The I394T genotype was associated with the blue PIPR, but the P10L genotype was not associated with pupil measures. Because only 2 individuals had the rare I394T (CC) genotype and 3 individuals had the rare P10L (TT) genotype, these analyses are preliminary and likely underpowered. Others recently reported that I394T genotype interacts with stimulus intensity to predict the steady-state pupil diameter in healthy college students (Higuchi et al., 2013), which may be consistent with our findings here. However, Higuchi et al. (2003) did not measure the PIPR but rather measured steady state pupil diameter during stimulus presentation at various intensities, and did not genotype P10L, the variation found to be previously associated with SAD (Roecklein et al., 2009).
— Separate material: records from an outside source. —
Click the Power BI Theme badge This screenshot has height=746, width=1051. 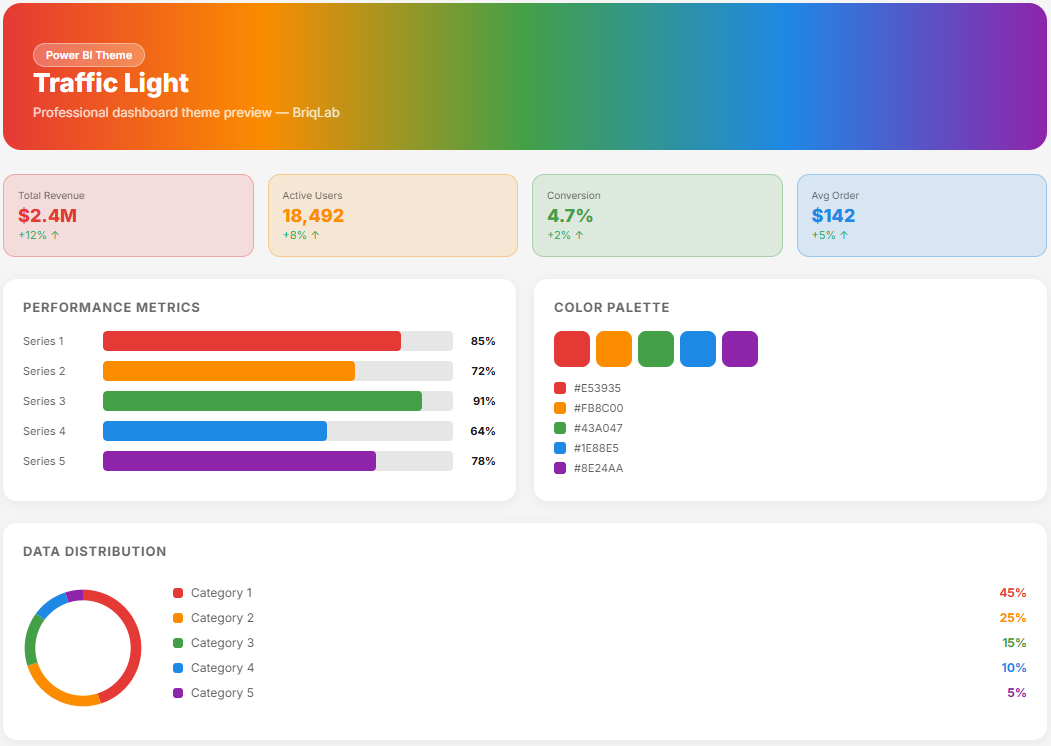pos(89,55)
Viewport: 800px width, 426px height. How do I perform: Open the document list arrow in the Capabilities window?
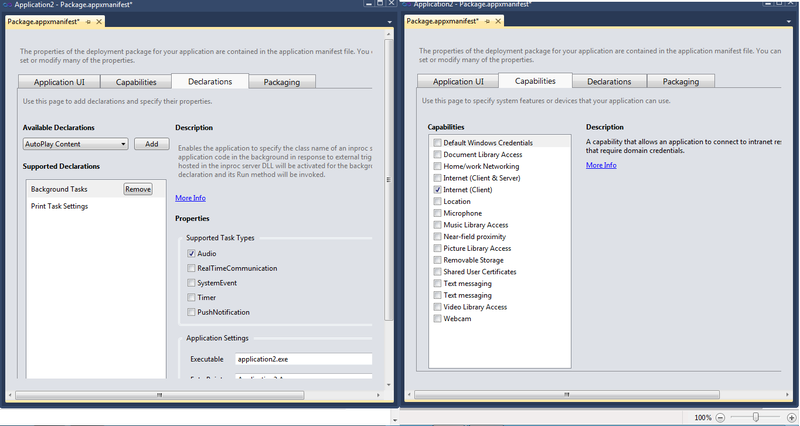click(791, 20)
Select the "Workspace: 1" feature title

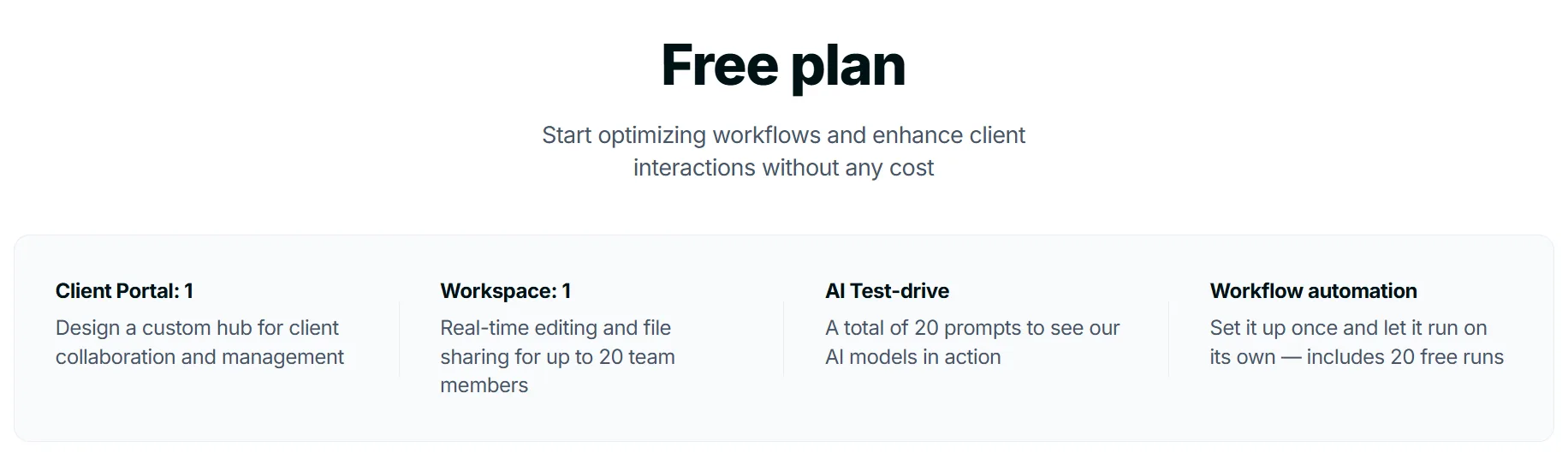pyautogui.click(x=505, y=291)
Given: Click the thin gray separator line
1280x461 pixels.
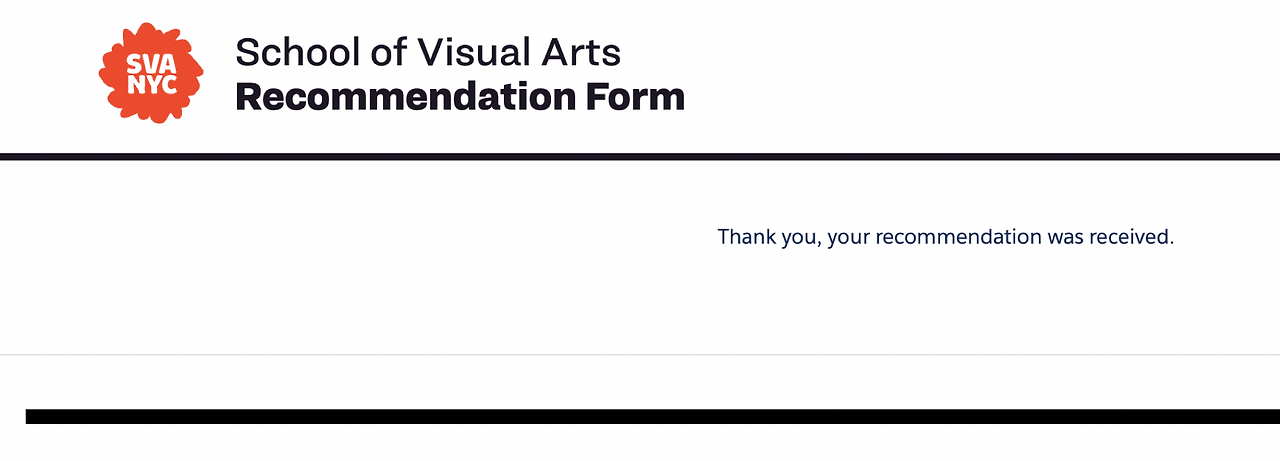Looking at the screenshot, I should (640, 354).
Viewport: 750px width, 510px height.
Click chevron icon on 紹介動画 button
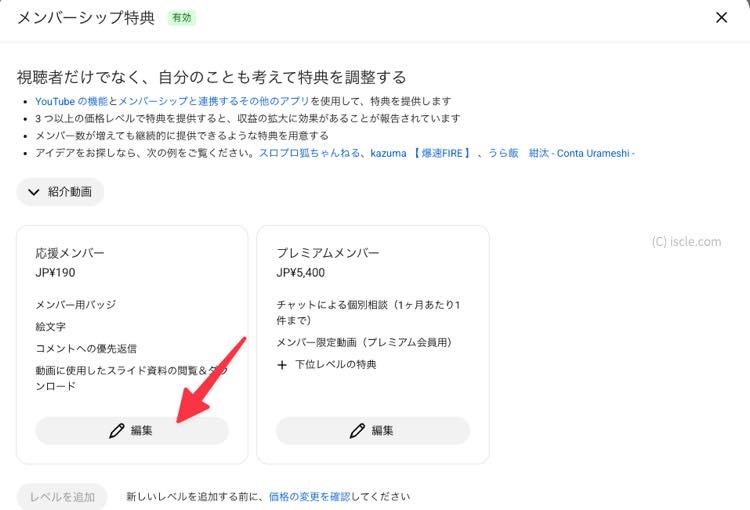(33, 192)
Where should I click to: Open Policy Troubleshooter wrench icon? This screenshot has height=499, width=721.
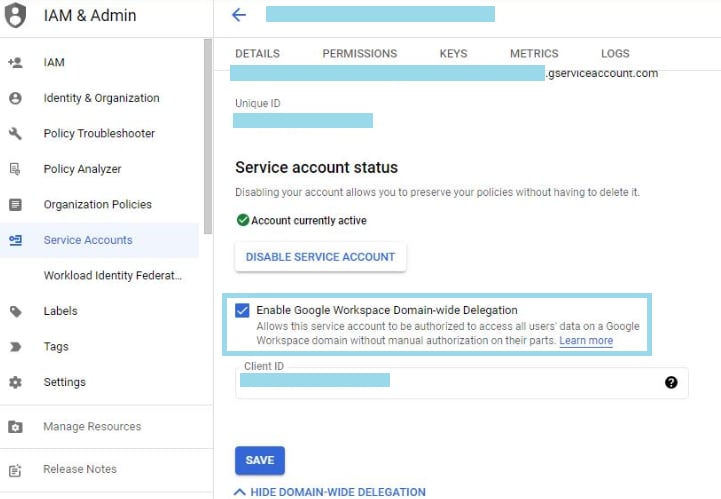(15, 133)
Both group means for chronotype fell in the intermediate range, although the SAD group mean trended towards relative eveningness compared to the control group. This is consistent with misalignment between the circadian clock and sleep/wake cycle seen in SAD (Lewy, 2007; Lewy et al., 2006). Time of awakening was consistent in that the SAD group reported waking later than controls. However, neither chronotype nor time of awakening were associated with the PIPR, so these variables are unlikely to explain the group difference found here on the PIPR.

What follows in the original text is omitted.